(Rows contained in a dataset)
* Begin *
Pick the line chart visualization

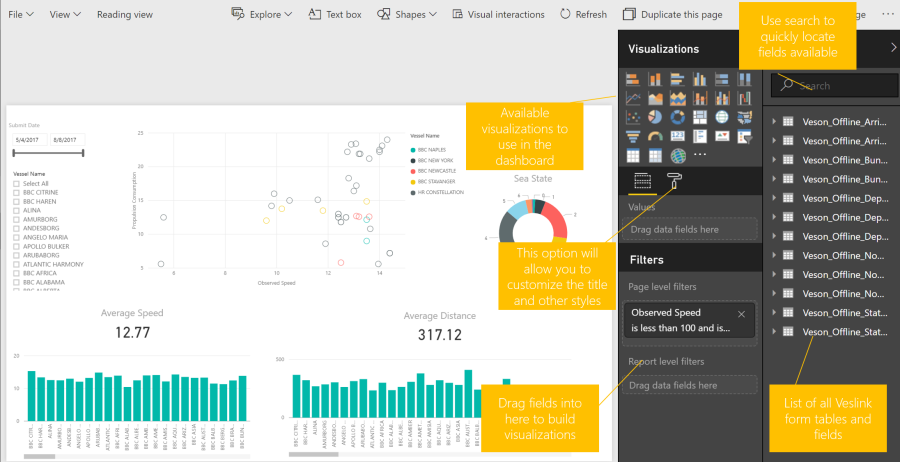click(633, 98)
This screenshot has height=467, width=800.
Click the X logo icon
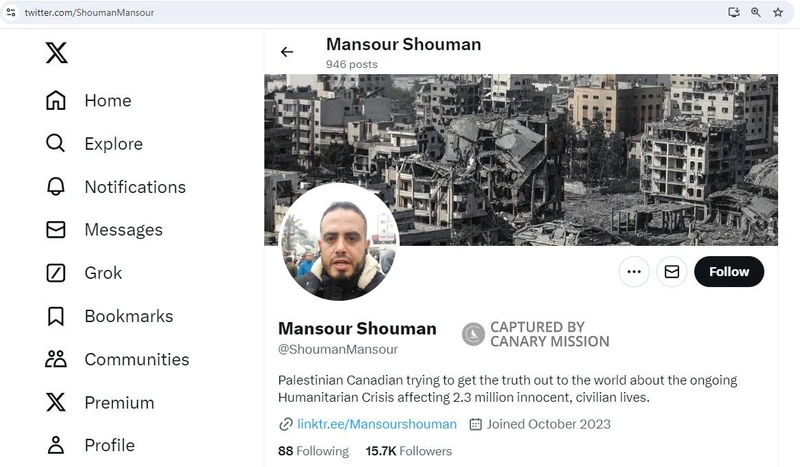[x=56, y=53]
* End *
→ **What this task involves**
Lay out every line of the rows above as a numbered list, skipping blank lines and leaving the pictures out.

→ **Finished task**
1. Pick the line chart visualization
2. click(633, 98)
3. This screenshot has height=467, width=800.
4. Click the X logo icon
5. [x=56, y=53]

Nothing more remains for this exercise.